Handball

Warum sich die Füchse über elf Tage Pause ärgern

Vor dem Finale im Kampf um Europa ist Trainer Velimir Petkovic vor allem als Motivator seiner Mannschaft gefragt.

Trainer und Motivator: Velimir Petkovic (l.) muss seine Spieler vor der Partie gegen Wetzlar bei Laune halten.

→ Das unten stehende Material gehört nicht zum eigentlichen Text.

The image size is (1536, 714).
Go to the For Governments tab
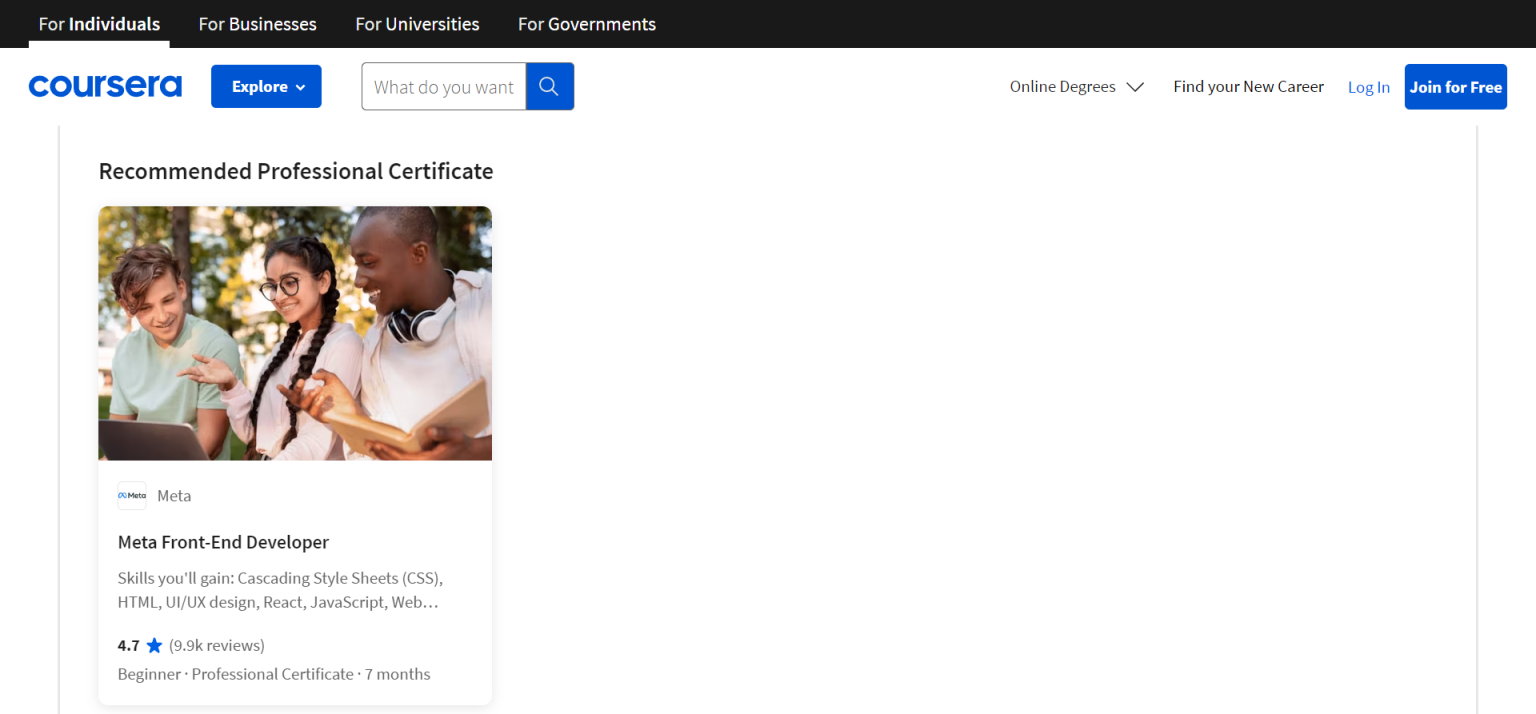click(587, 24)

Trainer und Motivator: Velimir Petkovic (l.) muss seine Spieler vor der Partie gegen Wetzlar bei Laune halten.

Foto: Frank Molter / dpa

Berlin. Bei den Füchsen Berlin geht es gerade heiß her. Die Trainingseinheiten bei 35 Grad verlangen dem Handball-Bundesligisten eine Menge ab. Motivation ist eher Mangelware. Da ist es nicht gerade zuträglich, dass das Team von Trainer Velimir Petkovic auf das letzte Spiel der Saison am Sonntag gegen Wetzlar (15 Uhr, Max-Schmeling-Halle) so lange warten muss.

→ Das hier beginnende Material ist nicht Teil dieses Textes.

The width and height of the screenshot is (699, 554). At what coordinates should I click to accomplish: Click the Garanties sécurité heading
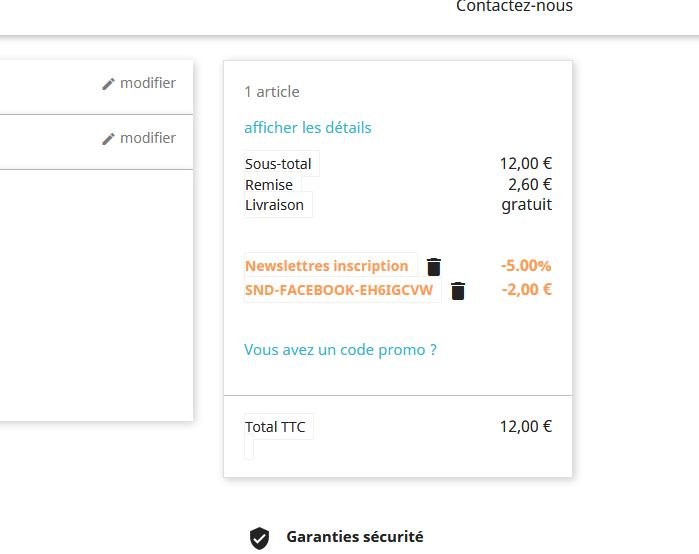point(355,537)
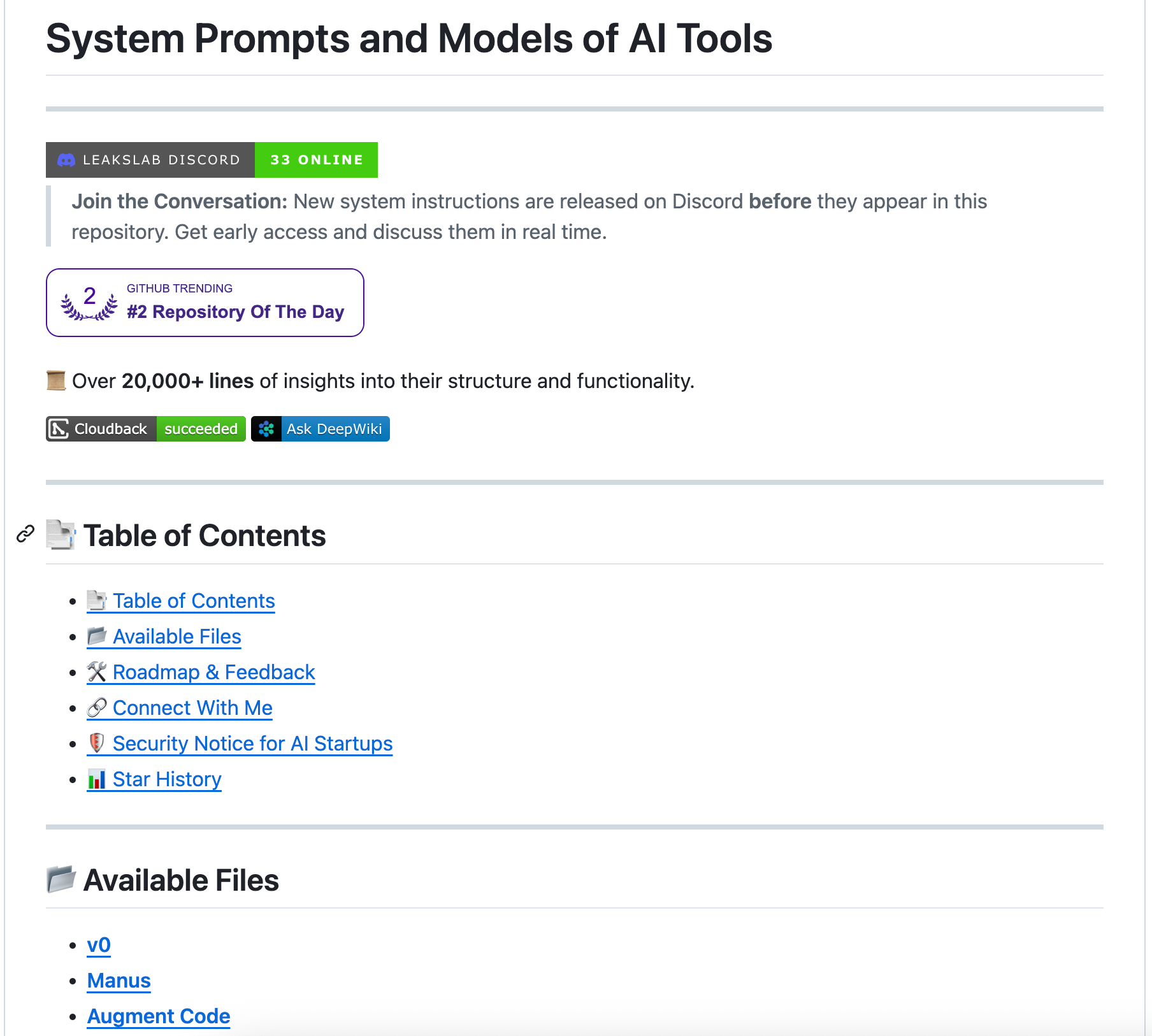
Task: Click the laurel wreath number 2 icon
Action: pos(89,302)
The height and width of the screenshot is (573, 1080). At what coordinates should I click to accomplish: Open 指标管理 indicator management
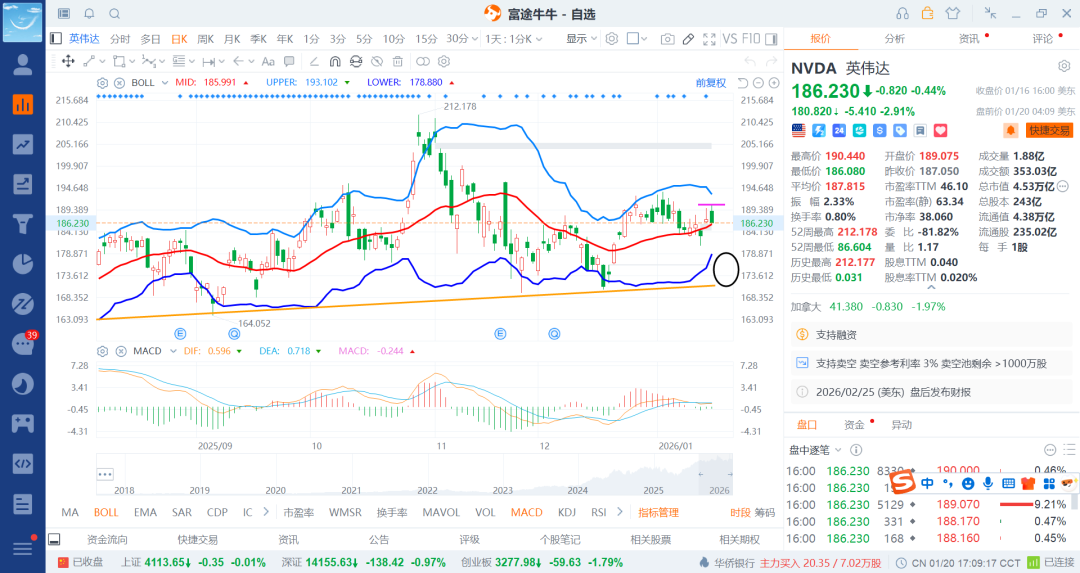659,513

Bundesliga-Kontrahenten weilen derzeit auf Mallorca

„Elf Tage Pause, das ist nicht einfach. Ich kann meine Jungs nicht die ganze Zeit Fußball spielen lassen, da muss auch mal der Handball her. Für uns geht es noch um was“, sagt der Coach. Die Berliner kämpfen um den fünften oder sechsten Platz und damit um die Qualifikation für den EHF-Pokal in der nächsten Saison. Für die Füchse geht es also sogar um ziemlich viel. Im Gegensatz zu anderen Teams. Wie Gegner Wetzlar oder auch die Rhein-Neckar Löwen, die die lange Pause gerade für eine Mannschaftsfahrt nach Mallorca nutzen.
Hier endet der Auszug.